Analysts had expected economic output to grow slightly after consumer confidence this month reached levels not seen since 2007.
That was before Denmark was hit by a burst housing bubble, and after gross domestic product rose by 0.6 percent in the first quarter of this year.
The numbers reflected "a weak development of production within industry, mining and the service economy," Statistics Denmark which published the figures, said.
Exports fell by 1.6 percent, "the sharpest rate of contraction in five years," Capital Economics' European economist Jessica Hinds wrote in a note to investors.
"This suggested that the weak demand from key trading partners in the euro-zone has weighed on exports," she added.
Denmark is a member of the European Union, but not of the eurozone.

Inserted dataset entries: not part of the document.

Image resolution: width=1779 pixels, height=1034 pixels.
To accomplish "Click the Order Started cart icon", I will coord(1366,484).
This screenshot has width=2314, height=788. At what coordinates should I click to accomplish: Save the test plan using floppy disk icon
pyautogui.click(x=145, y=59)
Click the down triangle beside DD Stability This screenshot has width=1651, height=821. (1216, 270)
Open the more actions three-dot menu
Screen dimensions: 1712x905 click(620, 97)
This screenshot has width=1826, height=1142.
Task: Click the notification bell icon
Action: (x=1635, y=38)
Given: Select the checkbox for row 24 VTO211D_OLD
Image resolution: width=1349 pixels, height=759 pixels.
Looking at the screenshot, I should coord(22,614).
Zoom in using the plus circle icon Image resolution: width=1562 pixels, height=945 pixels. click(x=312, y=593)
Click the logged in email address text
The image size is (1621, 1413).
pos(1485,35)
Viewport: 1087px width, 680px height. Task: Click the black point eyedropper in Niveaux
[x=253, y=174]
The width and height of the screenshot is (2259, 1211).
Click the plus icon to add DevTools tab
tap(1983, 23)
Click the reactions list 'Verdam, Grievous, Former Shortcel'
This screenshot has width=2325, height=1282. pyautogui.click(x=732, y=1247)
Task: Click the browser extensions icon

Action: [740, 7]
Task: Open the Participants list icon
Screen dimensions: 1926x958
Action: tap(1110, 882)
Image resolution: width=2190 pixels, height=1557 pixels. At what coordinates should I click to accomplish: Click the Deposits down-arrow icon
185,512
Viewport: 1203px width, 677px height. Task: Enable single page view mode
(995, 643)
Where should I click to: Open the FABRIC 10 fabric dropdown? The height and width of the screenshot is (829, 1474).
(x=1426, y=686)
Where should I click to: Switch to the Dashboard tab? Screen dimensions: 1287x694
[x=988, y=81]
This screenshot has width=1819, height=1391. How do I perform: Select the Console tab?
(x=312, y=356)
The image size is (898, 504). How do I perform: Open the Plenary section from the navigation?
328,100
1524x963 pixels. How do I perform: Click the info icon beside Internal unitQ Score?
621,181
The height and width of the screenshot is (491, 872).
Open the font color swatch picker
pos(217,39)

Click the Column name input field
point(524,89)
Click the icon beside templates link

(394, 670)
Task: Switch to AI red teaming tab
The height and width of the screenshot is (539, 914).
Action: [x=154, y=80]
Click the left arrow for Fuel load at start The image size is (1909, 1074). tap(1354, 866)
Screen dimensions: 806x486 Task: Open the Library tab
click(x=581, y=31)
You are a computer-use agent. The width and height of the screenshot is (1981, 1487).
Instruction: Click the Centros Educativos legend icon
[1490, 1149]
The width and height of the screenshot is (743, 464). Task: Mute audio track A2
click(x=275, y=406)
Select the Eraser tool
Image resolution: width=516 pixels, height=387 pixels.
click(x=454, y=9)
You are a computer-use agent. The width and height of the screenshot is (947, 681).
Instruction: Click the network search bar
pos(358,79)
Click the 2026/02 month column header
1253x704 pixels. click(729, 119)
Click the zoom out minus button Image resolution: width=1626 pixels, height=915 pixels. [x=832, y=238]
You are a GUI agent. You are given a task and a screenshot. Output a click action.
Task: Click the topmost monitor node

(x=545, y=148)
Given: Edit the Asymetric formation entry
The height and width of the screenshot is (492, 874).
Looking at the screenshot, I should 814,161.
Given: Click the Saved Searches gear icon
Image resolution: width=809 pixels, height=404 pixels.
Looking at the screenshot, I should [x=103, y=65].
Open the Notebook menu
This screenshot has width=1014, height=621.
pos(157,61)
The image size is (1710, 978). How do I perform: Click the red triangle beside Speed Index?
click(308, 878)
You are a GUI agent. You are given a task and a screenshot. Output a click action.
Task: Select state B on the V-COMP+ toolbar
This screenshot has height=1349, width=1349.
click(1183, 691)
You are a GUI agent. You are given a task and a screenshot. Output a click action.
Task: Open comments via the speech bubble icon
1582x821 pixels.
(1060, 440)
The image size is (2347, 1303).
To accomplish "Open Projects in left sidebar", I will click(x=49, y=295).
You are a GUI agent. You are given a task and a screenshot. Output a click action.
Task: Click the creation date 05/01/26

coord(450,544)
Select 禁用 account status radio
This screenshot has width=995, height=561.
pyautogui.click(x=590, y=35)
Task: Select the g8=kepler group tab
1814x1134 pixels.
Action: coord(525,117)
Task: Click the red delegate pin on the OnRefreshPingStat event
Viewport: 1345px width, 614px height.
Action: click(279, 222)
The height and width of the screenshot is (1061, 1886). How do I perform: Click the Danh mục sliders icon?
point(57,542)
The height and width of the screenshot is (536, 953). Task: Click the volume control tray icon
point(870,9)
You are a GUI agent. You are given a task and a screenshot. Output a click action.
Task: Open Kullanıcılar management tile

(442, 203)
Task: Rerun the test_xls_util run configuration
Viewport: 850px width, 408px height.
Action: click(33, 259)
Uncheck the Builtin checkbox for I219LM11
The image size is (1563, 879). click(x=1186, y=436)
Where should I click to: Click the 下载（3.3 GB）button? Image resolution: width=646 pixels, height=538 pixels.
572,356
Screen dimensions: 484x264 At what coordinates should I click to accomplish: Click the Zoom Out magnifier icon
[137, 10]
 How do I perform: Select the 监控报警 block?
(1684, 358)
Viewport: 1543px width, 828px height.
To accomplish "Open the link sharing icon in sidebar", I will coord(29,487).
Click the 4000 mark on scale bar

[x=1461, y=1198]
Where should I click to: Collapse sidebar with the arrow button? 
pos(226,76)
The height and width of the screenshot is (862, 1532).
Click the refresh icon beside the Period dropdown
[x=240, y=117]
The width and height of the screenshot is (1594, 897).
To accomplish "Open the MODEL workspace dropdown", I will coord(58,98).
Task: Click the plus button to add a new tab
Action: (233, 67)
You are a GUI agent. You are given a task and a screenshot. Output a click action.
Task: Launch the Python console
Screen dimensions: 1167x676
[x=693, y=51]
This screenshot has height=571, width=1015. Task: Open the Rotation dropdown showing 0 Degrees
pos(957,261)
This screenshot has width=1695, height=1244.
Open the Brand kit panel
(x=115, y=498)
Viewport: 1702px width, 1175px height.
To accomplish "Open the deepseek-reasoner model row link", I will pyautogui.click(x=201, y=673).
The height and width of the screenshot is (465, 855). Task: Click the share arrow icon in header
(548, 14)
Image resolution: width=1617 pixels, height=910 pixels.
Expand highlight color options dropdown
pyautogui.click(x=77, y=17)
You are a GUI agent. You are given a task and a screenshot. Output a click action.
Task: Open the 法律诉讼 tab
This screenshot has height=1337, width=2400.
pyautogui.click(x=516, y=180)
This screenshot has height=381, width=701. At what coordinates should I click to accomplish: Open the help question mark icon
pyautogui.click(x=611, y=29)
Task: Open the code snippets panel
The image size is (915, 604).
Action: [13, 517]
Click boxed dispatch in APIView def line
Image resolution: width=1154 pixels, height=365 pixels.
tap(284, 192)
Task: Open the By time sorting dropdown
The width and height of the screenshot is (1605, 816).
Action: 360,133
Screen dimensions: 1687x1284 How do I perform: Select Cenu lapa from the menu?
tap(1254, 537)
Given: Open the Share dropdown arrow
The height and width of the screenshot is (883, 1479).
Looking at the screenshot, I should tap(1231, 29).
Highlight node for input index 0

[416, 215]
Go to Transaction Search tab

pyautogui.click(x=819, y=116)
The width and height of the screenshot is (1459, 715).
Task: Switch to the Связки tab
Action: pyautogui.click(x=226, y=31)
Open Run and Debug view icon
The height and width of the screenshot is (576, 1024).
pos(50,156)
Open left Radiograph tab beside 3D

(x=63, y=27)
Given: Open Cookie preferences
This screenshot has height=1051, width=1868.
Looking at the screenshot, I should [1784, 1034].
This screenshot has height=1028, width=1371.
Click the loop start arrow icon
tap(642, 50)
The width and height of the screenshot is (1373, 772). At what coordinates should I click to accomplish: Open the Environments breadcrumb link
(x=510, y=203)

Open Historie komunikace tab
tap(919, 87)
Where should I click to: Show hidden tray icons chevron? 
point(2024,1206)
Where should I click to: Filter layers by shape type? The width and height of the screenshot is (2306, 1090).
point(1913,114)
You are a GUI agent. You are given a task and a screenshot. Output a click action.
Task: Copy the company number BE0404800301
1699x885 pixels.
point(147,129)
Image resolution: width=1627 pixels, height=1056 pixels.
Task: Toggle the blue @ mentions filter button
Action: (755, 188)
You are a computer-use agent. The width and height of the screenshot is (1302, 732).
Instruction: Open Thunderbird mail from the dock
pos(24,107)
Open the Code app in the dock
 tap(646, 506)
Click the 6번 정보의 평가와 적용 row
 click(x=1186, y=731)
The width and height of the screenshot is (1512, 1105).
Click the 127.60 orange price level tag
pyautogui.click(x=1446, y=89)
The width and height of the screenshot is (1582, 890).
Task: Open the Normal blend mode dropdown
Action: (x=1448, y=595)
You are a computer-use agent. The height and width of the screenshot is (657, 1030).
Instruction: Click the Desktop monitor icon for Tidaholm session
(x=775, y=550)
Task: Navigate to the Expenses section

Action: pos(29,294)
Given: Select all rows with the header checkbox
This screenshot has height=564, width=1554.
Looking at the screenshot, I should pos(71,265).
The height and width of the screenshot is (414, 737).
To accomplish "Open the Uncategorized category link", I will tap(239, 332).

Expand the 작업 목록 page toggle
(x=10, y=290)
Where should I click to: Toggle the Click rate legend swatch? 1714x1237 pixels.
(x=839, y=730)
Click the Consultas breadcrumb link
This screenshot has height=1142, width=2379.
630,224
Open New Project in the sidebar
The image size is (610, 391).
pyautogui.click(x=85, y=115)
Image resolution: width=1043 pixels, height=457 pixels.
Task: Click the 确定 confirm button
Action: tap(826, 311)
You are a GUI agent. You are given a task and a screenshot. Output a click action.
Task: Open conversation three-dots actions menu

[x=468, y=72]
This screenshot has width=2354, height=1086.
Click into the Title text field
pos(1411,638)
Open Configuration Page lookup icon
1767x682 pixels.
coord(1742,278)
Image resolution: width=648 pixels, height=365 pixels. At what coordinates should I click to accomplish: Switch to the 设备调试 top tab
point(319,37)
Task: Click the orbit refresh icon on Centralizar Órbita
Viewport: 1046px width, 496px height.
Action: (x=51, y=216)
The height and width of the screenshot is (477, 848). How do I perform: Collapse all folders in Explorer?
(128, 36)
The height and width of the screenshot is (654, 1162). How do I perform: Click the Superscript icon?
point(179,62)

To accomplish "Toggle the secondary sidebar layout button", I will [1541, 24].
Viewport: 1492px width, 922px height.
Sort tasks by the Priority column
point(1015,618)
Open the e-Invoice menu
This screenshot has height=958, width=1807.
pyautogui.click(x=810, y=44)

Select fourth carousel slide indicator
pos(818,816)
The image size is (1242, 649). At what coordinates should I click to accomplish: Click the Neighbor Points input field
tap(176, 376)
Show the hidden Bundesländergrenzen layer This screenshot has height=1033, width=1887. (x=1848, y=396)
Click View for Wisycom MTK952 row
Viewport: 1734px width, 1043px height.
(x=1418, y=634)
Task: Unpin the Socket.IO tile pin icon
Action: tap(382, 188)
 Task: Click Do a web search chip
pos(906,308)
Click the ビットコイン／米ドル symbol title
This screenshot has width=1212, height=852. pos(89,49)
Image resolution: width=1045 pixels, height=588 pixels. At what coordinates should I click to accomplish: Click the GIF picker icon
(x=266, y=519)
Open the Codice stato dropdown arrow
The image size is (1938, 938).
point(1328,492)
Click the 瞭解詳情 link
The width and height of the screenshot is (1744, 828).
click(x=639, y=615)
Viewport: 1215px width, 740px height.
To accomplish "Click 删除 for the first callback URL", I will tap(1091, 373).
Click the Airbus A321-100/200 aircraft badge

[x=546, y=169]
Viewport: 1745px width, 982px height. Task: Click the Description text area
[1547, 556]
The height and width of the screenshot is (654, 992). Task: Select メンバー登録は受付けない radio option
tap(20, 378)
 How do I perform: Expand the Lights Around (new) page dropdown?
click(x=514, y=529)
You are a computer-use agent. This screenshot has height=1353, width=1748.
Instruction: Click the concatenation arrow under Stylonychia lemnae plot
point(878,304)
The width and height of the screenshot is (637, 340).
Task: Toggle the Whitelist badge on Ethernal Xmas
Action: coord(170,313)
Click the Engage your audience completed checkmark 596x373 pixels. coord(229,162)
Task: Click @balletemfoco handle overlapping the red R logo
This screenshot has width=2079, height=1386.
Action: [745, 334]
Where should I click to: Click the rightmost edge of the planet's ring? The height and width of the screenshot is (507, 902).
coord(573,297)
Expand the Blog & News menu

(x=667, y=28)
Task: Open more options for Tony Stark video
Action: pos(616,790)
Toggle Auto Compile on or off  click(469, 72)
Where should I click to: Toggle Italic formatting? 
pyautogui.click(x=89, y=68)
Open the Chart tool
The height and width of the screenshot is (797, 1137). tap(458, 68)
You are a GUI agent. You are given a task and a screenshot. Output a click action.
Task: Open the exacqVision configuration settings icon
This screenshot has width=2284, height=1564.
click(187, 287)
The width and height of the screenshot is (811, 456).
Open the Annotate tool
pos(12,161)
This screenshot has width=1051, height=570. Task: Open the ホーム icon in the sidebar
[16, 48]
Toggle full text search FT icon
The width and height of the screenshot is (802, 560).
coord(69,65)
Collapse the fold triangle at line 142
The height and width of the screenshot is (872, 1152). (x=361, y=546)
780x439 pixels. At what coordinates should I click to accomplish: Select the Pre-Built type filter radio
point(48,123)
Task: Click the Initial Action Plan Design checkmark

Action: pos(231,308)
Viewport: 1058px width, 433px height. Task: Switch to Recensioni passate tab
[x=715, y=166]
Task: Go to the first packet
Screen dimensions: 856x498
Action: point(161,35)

Nordea chief economist Helge Pedersen said the Danish government would have to revise its annual growth projection downwards.
"2014 won't be the turning point we had hoped for," he wrote on Twitter.
As recently as Tuesday the government reiterated its economic growth forecast of 1.4 percent this year.
The centre-left coalition presented a budget proposal this week which would raise deficit spending to the maximum permitted under EU rules, based on two percent's growth next year, a prediction seen by many economists as overly optimistic.
Economic output in Germany, Denmark's biggest trading partner, fell by 0.2 percent in the second quarter, attributed to geopolitical tensions from the crises in Ukraine and the Middle East.
Neighbouring Sweden, another important export market, last week slashed its economic growth forecast for 2014 to 1.9 percent from 2.5 percent.